GitHub Actions workflow `.github/workflows/eip-audit.yml` performs a **light EIP audit** on each push/PR:

* verifies config files, schema fields, and matplotlib setup
* ensures dataset checksum present
* blocks merge if audit fails

Full audits can be run locally with:

```bash
python -m scripts.eip_audit --full
```

## Dataset Reference

Canadian Institute for Cybersecurity (CIC).
*Modbus 2023 Dataset.*
[https://www.unb.ca/cic/datasets/modbus-2023.html](https://www.unb.ca/cic/datasets/modbus-2023.html)

Raw PCAPs and the merged `master.csv` are excluded from the repo for size and license reasons.

## Acknowledgements

Developed as part of **INSE 6640 - Smart Grids and Control System Security**, Concordia University (2025).

All processing and evaluations follow the Evaluation Integrity Protocol (EIP) to ensure reproducibility and cross-phase consistency.

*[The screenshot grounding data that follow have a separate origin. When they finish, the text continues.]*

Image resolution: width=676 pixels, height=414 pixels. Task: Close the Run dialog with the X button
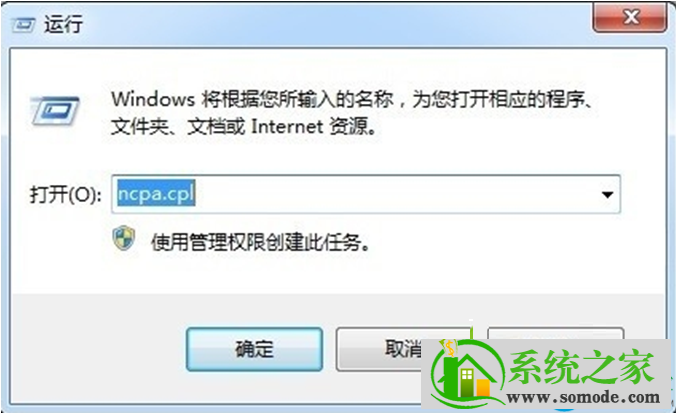pyautogui.click(x=630, y=17)
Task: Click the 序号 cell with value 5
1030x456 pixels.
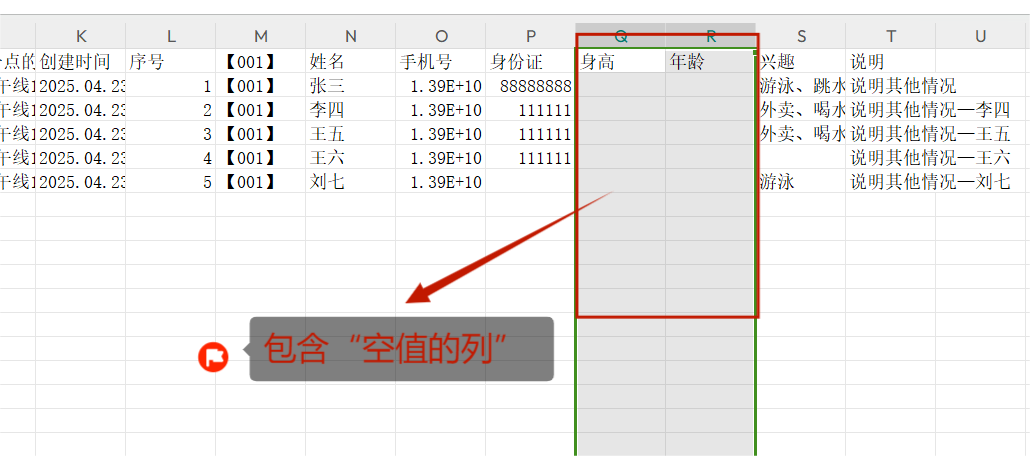Action: [x=171, y=182]
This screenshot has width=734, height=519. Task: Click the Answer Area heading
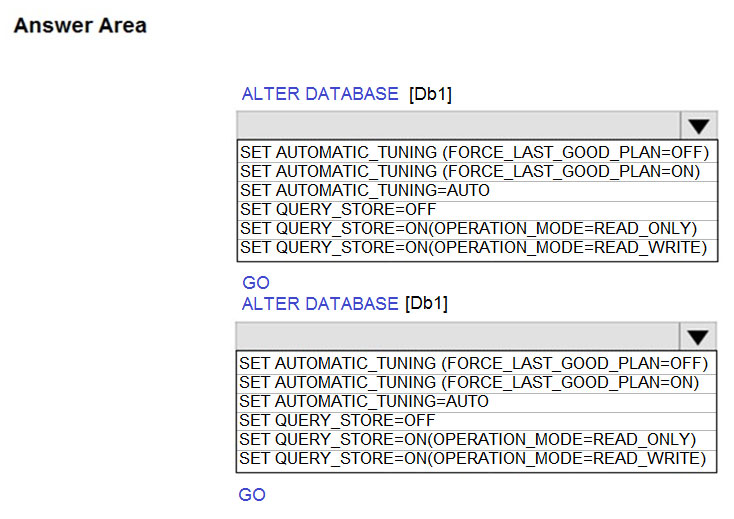pyautogui.click(x=79, y=26)
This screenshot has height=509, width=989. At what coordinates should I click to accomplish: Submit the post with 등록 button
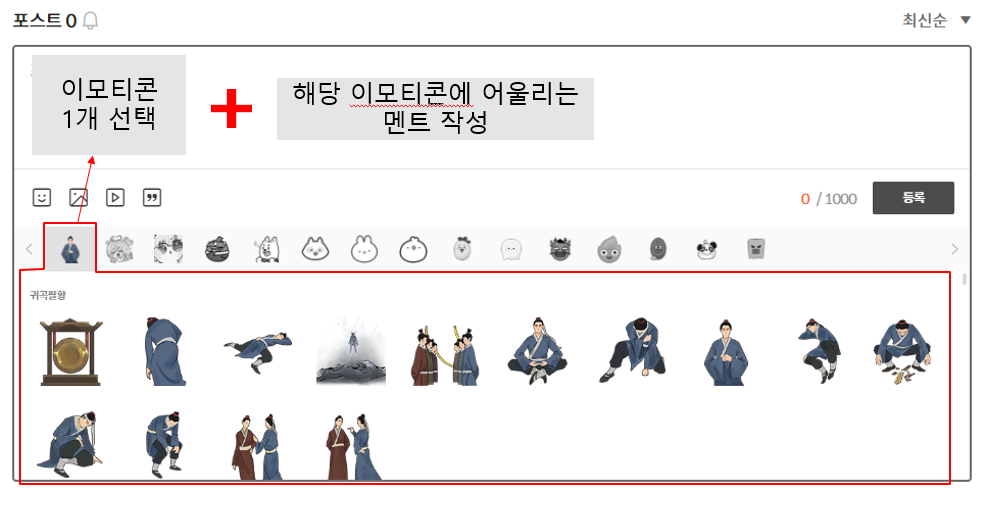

The complete final report and executive summary are available upon request.

## How to Cite

If you use this repository or its evaluation framework in academic or research work, please cite it as:

> **Baseline Anomaly Detection for ICS Modbus Traffic: Heuristics vs Machine Learning under Leave-One-Attack-Out Evaluation**,
> *Concordia University - INSE 6640: Smart Grids and Control System Security*, 2025.
> Available at: [https://github.com/dmtkfs/ics-modbus-anomaly-detection](https://github.com/dmtkfs/ics-modbus-anomaly-detection)